E’ stato rilasciato sia l’SDK sia gli strumenti per VS 2008/2010.

Queste l'e novità prese direttamente da MSDN:

New for version 1.2:

  • Visual Studio 2010 RTM Support: Full support for Visual Studio 2010 RTM.
  • .NET 4 support: Choose to build services targeting either the .NET 3.5 or .NET 4 framework.
  • Cloud storage explorer: Displays a read-only view of Windows Azure tables and blob containers through Server Explorer.
  • Integrated deployment: Deploy services directly from Visual Studio by selecting ‘Publish’ from Solution Explorer.
  • Service monitoring: Keep track of the state of your services through the ‘compute’ node in Server Explorer.
  • IntelliTrace support for services running in the cloud: Adds support for debugging services in the cloud by using the Visual Studio 2010 IntelliTrace feature.
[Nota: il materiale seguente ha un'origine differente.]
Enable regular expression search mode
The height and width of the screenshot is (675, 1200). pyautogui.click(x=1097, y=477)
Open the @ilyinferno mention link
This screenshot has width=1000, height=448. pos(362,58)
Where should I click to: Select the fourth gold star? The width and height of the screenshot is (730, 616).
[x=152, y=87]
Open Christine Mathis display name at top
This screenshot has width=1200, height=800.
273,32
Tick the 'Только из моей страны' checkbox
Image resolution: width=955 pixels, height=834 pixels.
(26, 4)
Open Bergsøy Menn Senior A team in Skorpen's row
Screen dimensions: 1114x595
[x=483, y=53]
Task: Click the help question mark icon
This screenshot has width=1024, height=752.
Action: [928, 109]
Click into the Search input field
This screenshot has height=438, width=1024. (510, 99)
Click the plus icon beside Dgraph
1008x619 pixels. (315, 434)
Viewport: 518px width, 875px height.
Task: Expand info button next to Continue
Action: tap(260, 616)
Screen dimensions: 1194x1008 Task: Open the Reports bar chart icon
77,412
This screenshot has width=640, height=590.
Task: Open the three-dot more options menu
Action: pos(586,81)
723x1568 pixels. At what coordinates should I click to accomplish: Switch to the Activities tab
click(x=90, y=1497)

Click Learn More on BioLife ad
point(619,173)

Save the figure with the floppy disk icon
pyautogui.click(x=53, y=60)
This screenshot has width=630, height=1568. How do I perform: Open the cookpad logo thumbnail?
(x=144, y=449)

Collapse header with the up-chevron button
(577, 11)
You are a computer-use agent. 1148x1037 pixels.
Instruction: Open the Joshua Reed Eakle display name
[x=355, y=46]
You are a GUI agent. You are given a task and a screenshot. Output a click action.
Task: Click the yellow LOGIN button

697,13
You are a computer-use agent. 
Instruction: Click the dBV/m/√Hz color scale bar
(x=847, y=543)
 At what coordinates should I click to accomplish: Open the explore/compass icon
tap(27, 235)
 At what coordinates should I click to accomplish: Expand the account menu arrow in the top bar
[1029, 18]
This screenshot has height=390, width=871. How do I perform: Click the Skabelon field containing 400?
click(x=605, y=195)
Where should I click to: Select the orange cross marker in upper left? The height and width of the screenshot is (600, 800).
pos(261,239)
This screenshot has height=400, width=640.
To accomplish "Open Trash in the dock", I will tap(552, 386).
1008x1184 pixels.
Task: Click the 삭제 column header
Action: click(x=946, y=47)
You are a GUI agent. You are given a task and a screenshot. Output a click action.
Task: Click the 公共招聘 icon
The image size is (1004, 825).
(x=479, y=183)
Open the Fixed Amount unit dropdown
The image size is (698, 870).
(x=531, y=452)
This is enabled by using the deployment feature, and logs are retrieved through Server Explorer.

Windows Azure Tools for Microsoft Visual Studio includes:
  • C# and VB Project creation support for creating a Windows Azure Cloud Service solution with multiple roles.
  • Tools to add and remove roles from the Cloud Service.
  • Tools to configure each Role.
  • Integrated local development via the Development Fabric and Development Storage services.
  • Running and Debugging a Cloud Service in the Development Fabric.
  • Browsing cloud storage through the Server Explorer
  • Building and packaging of Cloud Service Packages.
  • Deploying to the Windows Azure.
  • Monitoring the state of your services through the Server Explorer.
  • Debugging in the cloud by retrieving IntelliTrace logs through the Server Explorer.

E’ molto interessante l’integrazione con il Server Explorer che riduce la necessità di tenere sempre aperta la Windows Azure MMC (che resta comunque fondamentale per le Queue e per eseguire operazioni di test e pulizia) e l’integrazione con l’intellitrace: si possono recuperare i log dell’intellitrace direttamente dal Server Explorer e riutilizzarli nell’Intellitrace per riprodurre il flusso eseguito.

Molto comoda l’annunciata funzione di publish diretto.

Molto importante la possibilità di sviluppare in .NET 4.0 (penso soprattutto a progetti che usano Entity Framework 4 o Workflow 4); anche se per adesso non si può pubblicare un servizio .NET 4.0, lo si può iniziare a sviluppare e testare in locale….in ogni caso non mancherà molto…immagino.